In the biggest overseas plant order ever received by a Korean contractor, Samsung Engineering Co. has bagged a three-year contract, worth $2.6 billion, from Sonatrach - the Algerian state-owned oil company – for the modernization of an oil refinery in Skikda, Algeria.
Announcing about the order on Sunday, the Seoul-based Samsung Engineering said that the contract entails the company to undertake the construction of chemical plants and increasing the oil refining capacity of Soantrach’s Skikda unit.
In a statement, Samsung Engineering’s CEO Jung Yeon-joo said that the aforementioned contract has opened the doors for the company in terms of future contracts with Sonatrach as well as in the entire African market.
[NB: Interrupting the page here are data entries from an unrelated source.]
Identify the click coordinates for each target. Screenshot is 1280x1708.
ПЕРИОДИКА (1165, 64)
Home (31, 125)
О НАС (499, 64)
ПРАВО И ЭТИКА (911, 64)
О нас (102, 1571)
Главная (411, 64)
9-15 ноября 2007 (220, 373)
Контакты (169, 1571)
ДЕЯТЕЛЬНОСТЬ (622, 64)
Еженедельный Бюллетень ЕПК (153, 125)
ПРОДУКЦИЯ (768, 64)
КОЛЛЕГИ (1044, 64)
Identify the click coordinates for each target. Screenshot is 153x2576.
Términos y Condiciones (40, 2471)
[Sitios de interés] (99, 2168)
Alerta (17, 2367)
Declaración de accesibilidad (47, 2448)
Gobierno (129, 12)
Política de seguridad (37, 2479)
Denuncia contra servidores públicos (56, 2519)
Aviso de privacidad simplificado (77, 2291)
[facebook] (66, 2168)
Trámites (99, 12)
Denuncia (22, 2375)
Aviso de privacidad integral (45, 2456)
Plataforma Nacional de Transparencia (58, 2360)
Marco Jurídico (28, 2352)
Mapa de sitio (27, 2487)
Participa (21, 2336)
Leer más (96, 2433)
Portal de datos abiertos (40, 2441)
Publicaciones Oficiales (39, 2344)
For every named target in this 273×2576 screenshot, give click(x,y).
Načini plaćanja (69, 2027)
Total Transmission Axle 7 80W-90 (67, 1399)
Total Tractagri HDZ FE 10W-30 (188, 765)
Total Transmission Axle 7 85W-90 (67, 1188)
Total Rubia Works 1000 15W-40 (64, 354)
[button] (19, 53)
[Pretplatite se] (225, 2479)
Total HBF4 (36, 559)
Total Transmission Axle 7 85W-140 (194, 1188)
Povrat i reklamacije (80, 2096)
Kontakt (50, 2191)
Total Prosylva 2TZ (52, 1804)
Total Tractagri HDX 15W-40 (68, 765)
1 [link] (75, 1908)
The Algerian company, which intends spending $63 billion by 2013 for increase oil and natural-gas production, awarded the contract to Samsung Engineering in May, following an auction for the project. Ever since, Soantrach and Samsung Engineering were negotiating on the construction-cost that was not a part of the original $1.2 billion contract value.
Commenting on the future prospects that the Sonatrach order would open up for Samsung Engineering, analyst Byun Seong Jin, at Seoul’s Mirae Asset Securities Co., said: “The value of the deal is higher than I previously thought. If the company successfully completes the project, which is highly likely given its past experience, the North African region will be its key future market.”